___ The records

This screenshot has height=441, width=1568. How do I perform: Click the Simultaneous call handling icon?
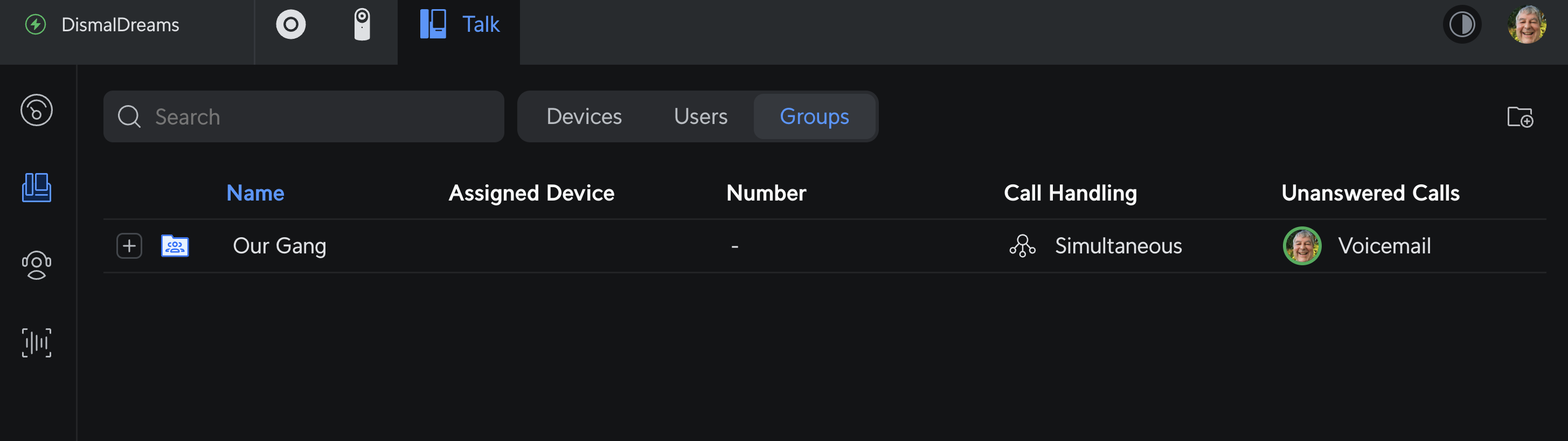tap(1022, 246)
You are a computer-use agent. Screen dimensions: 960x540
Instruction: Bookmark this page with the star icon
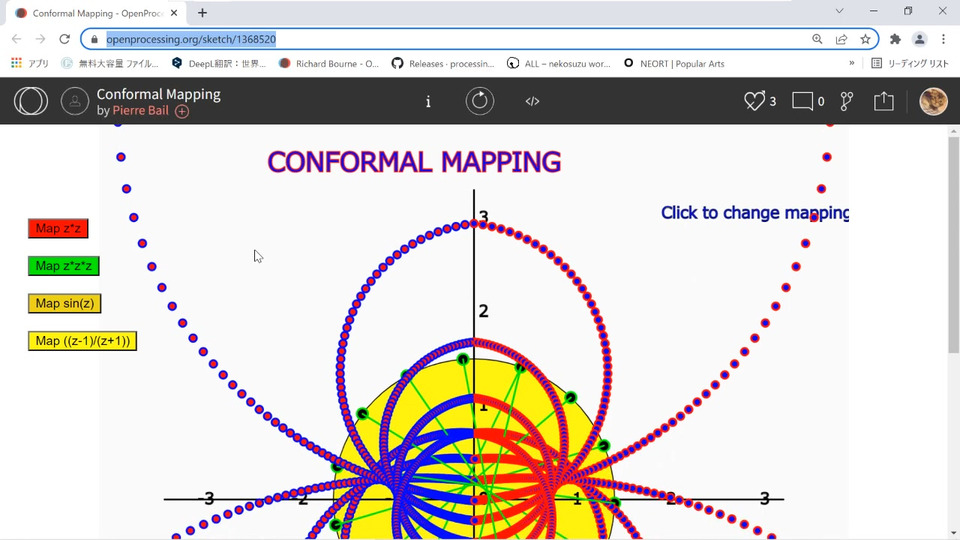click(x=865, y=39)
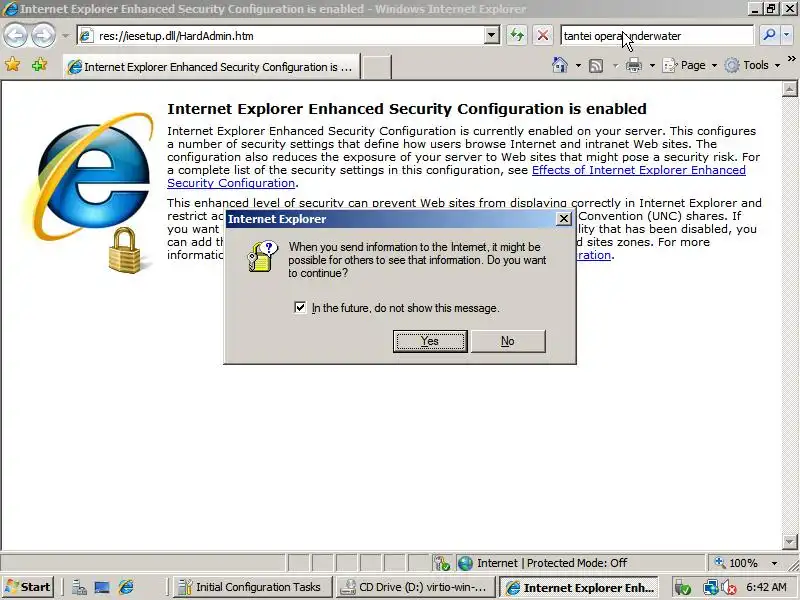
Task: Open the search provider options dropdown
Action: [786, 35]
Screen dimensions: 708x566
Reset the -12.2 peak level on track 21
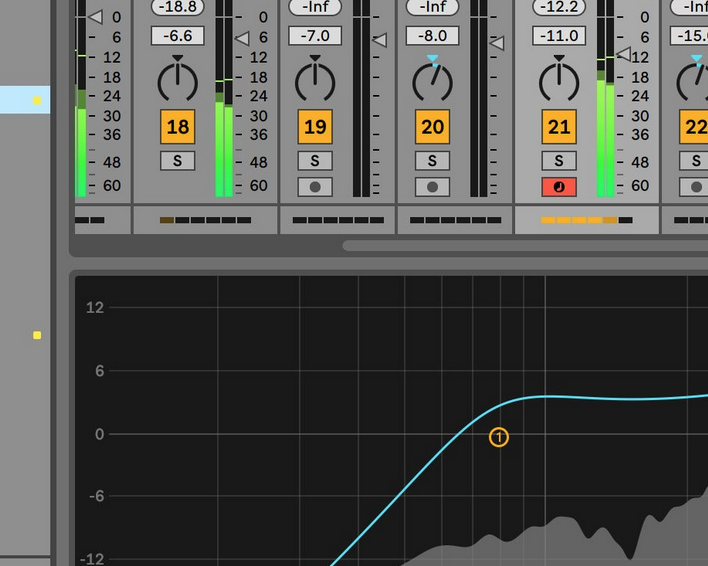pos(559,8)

______

# About this task
Starting at the line that contains "Screen dimensions: 708x566", write out every line through the end of the entries, both ends included, without any pictures.

# Your solution
Screen dimensions: 708x566
Reset the -12.2 peak level on track 21
pos(559,8)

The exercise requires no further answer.